● **WORK TASK**: Word for word, quote the lines from the one containing "The image size" to the end of the entries below, including both. Leave pictures out.
___ SOURCE INFORMATION ___
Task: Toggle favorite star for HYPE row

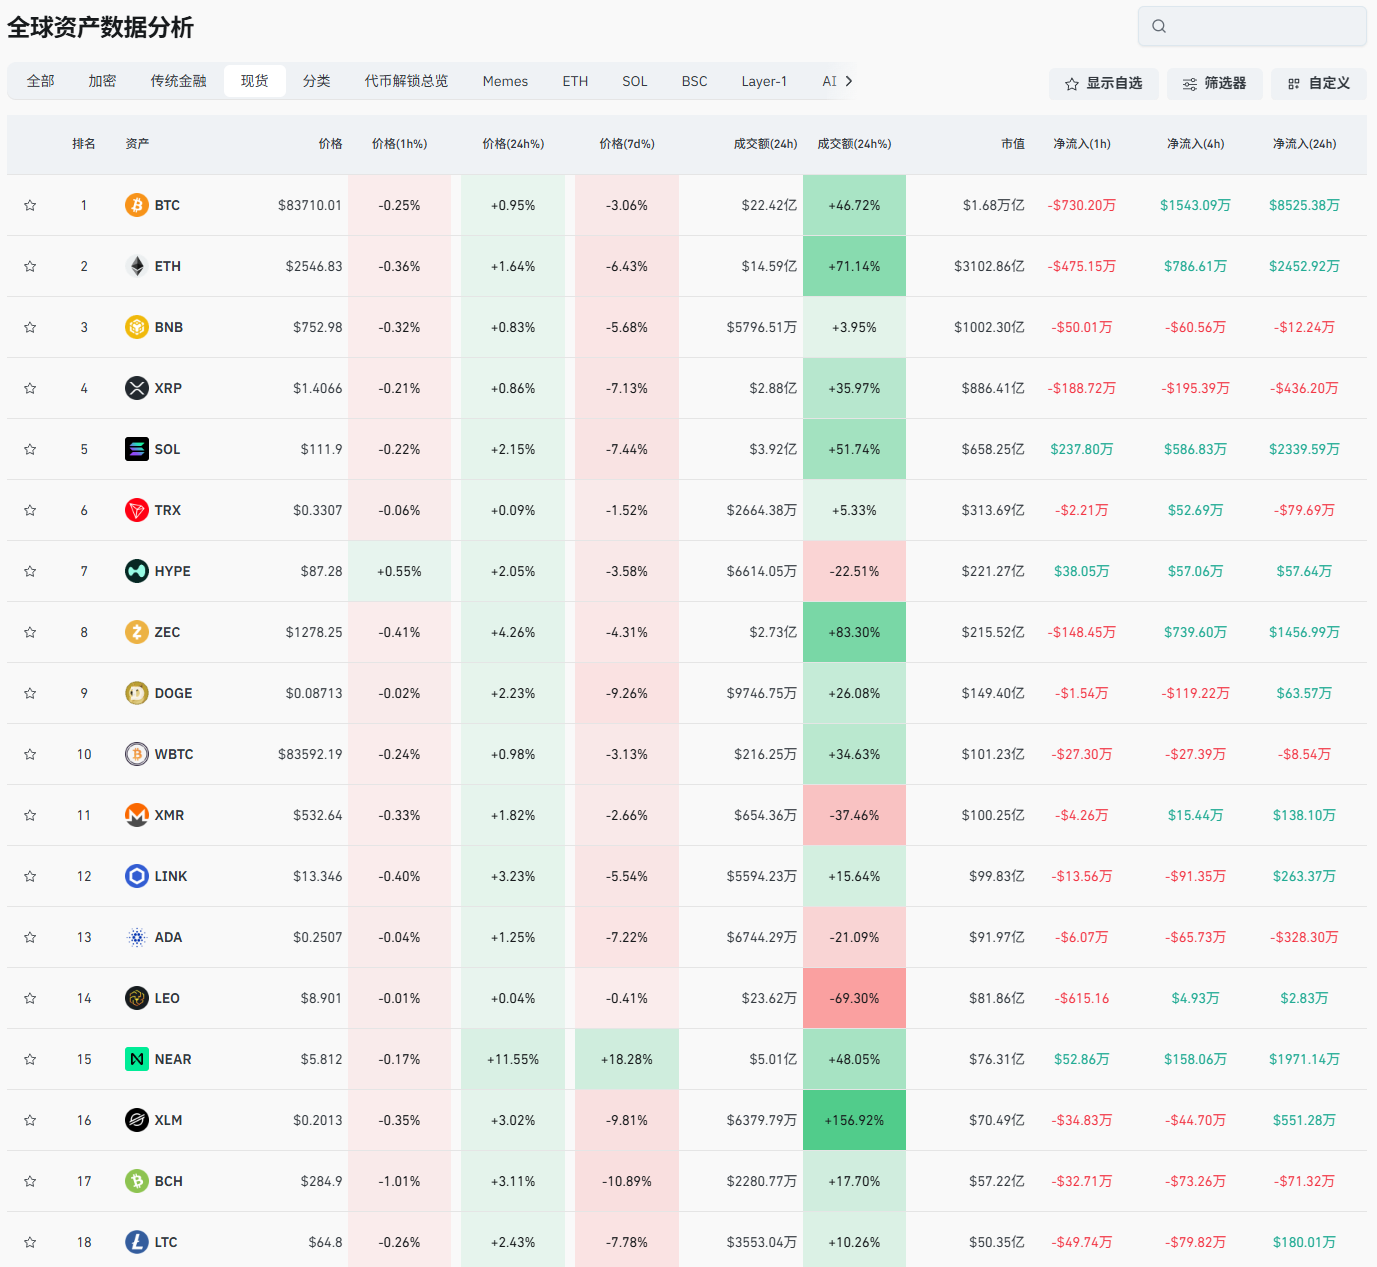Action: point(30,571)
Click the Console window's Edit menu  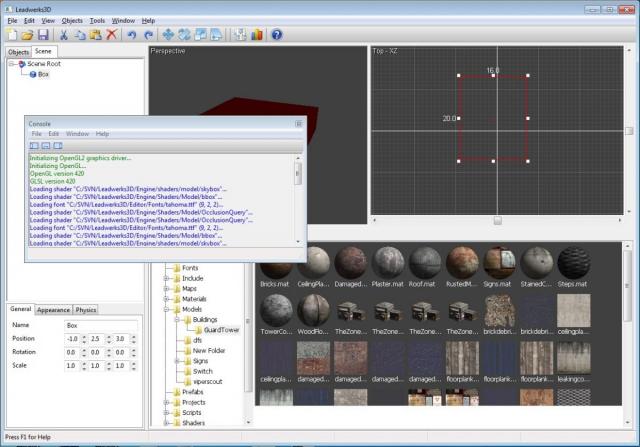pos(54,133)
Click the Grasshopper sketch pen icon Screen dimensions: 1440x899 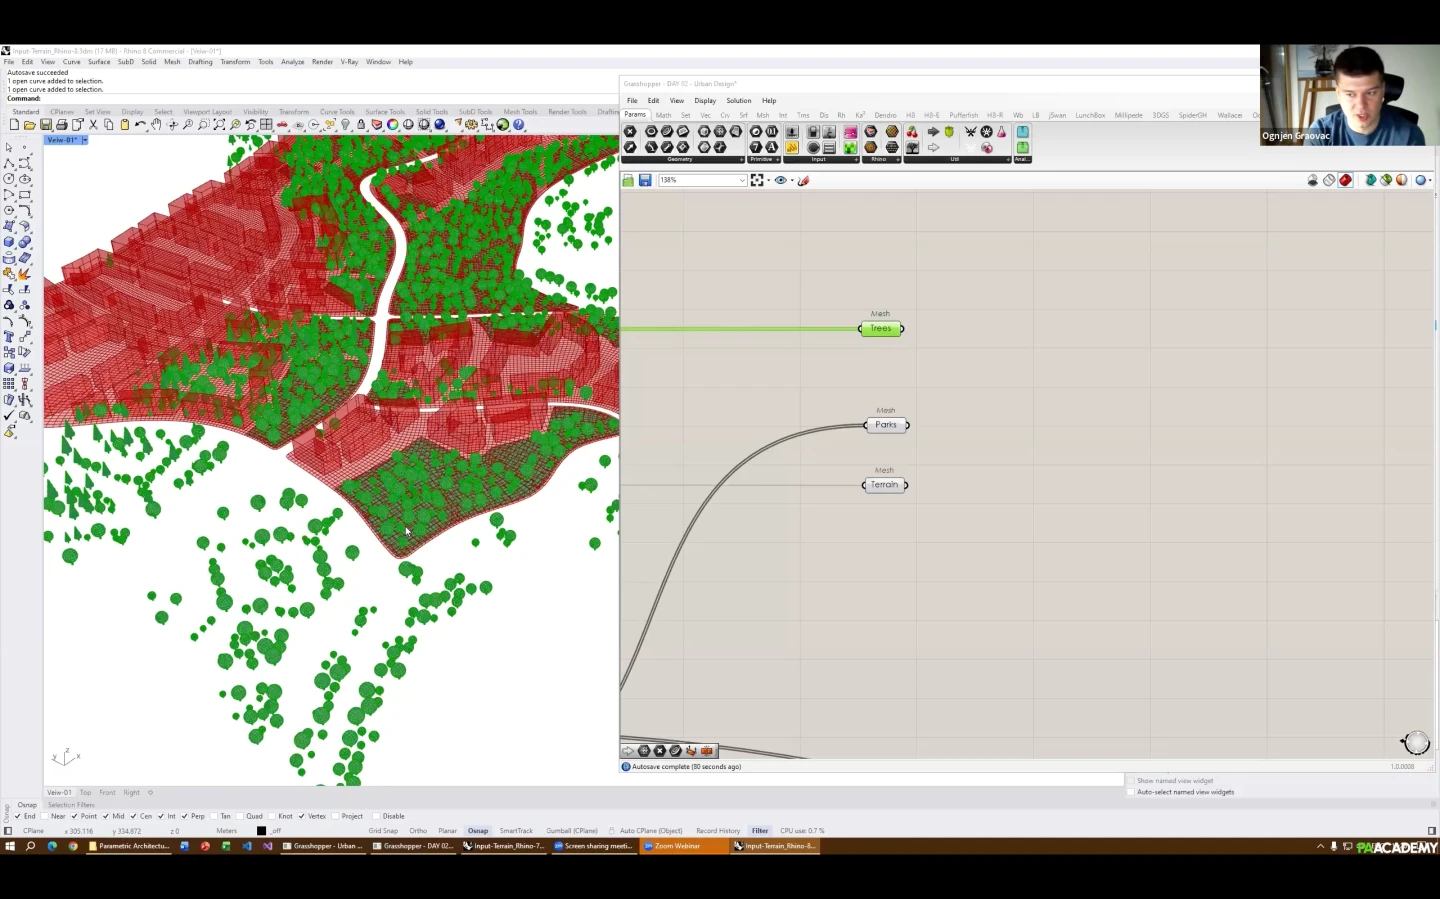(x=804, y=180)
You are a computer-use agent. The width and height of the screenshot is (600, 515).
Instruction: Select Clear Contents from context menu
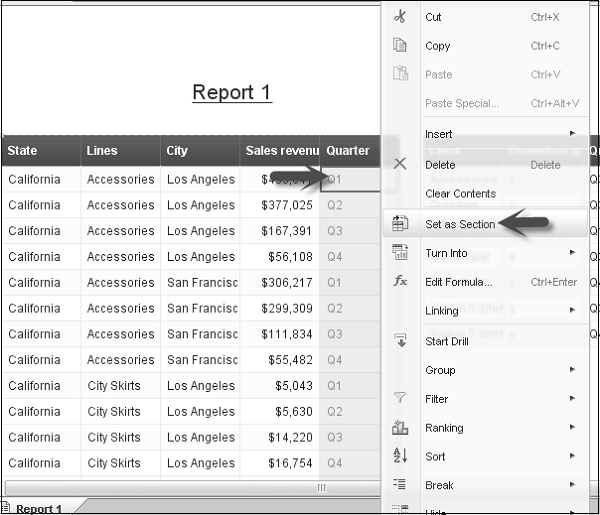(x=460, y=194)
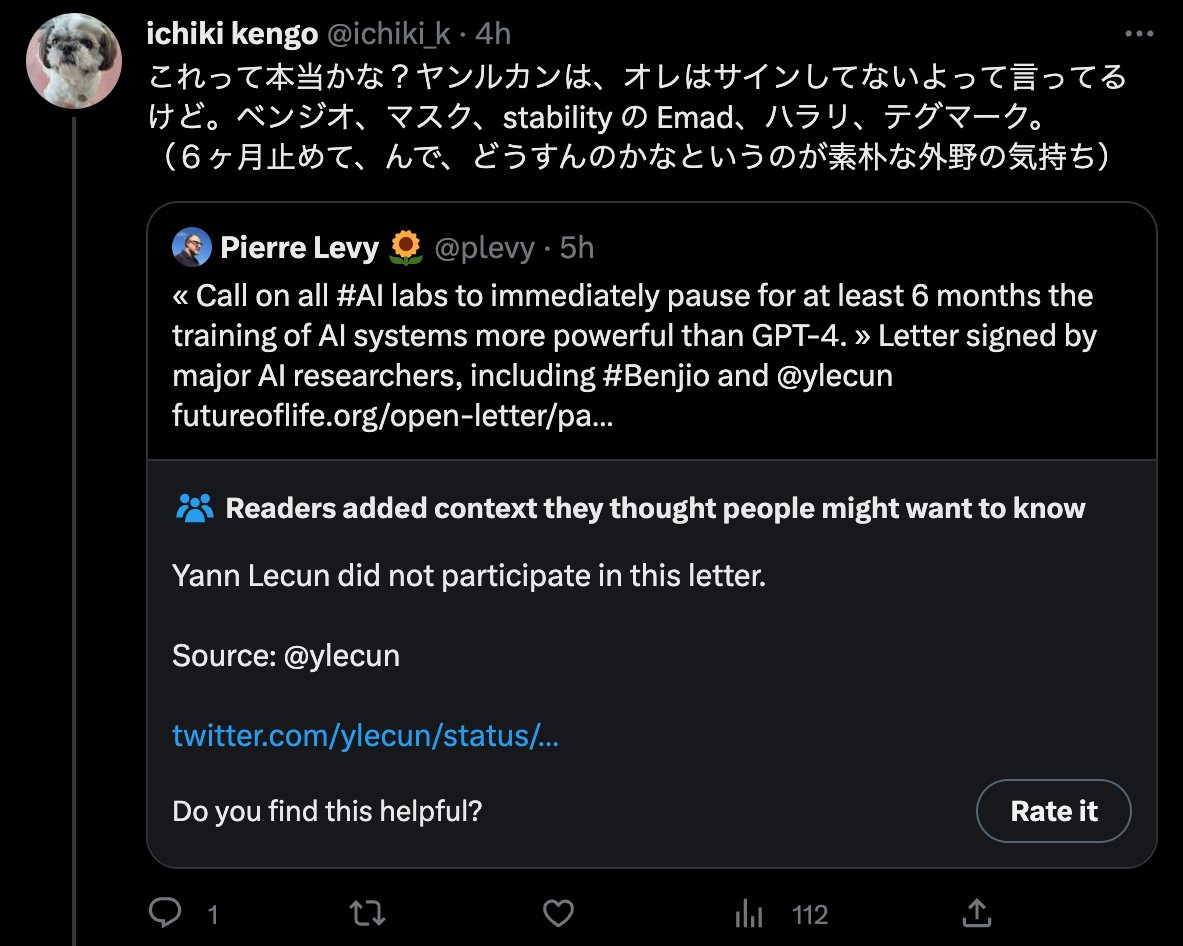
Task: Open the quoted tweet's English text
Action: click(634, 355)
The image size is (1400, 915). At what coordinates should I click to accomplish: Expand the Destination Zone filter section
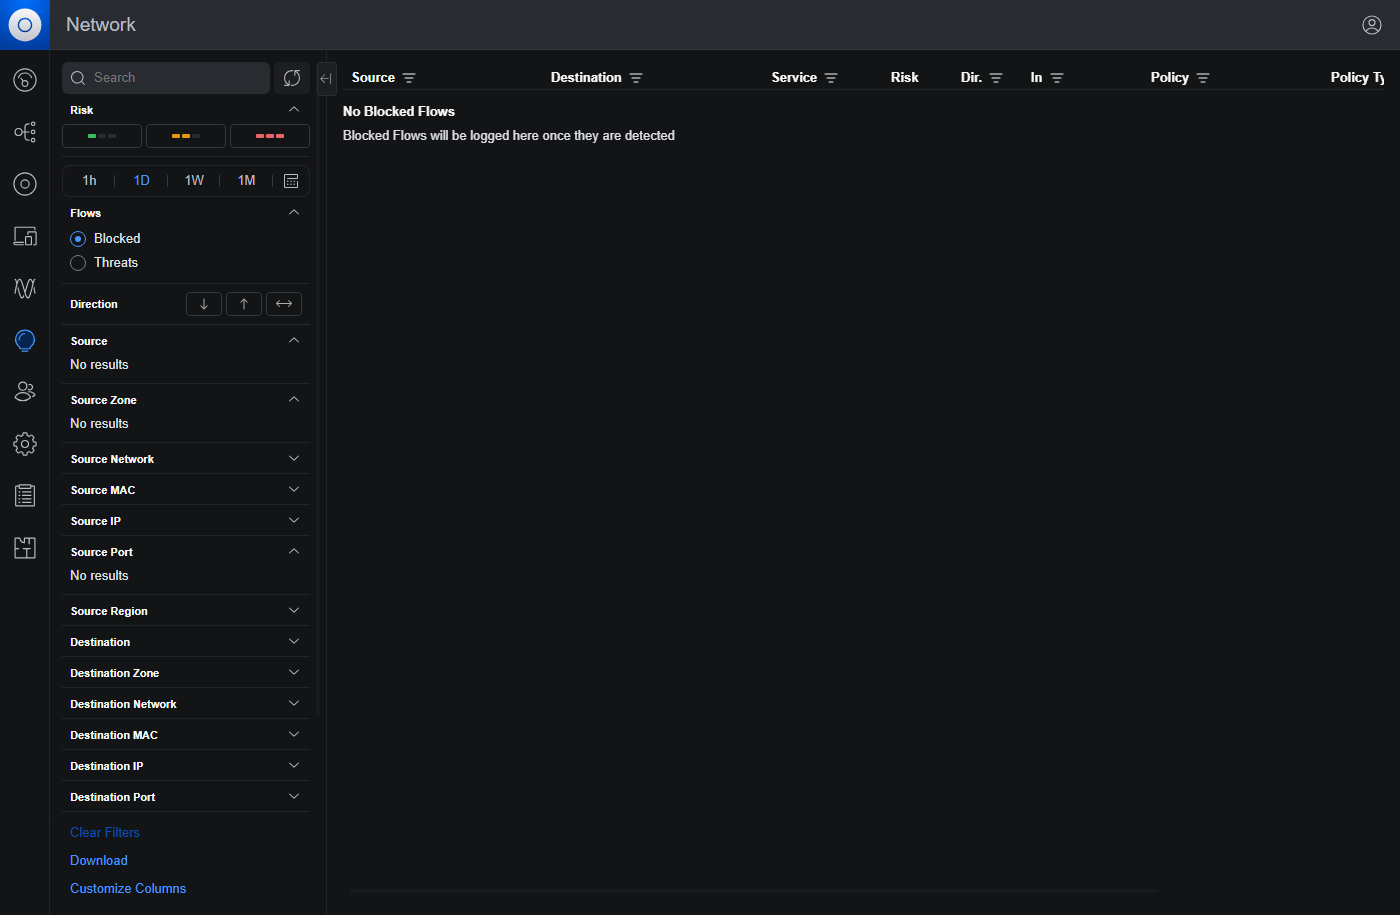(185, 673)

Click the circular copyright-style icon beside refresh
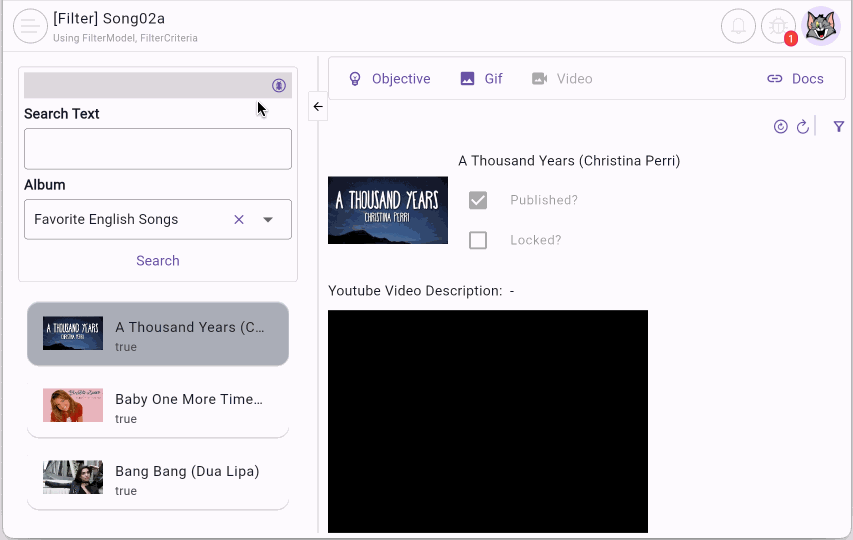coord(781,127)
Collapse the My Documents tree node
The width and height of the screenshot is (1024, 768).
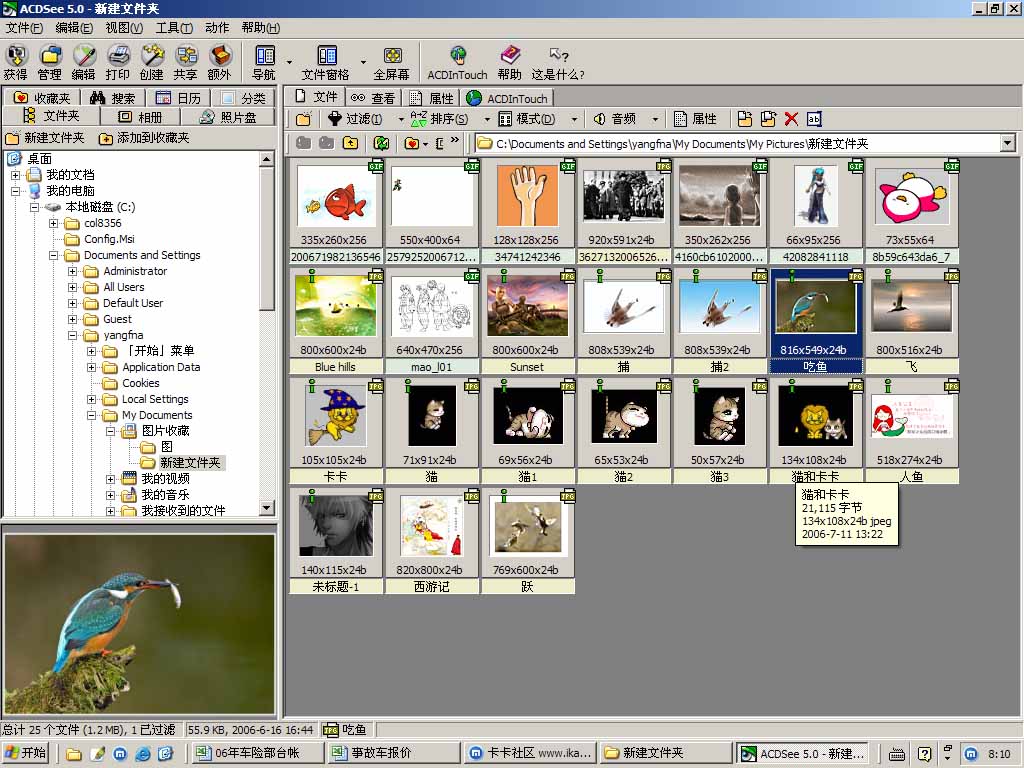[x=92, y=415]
___
● **EXERCISE OUTPUT**:
The image size is (1400, 915). At what coordinates should I click to accomplish: Expand the Destination Zone filter section
(185, 673)

Click the circular copyright-style icon beside refresh
coord(781,127)
Collapse the My Documents tree node
The width and height of the screenshot is (1024, 768).
[x=92, y=415]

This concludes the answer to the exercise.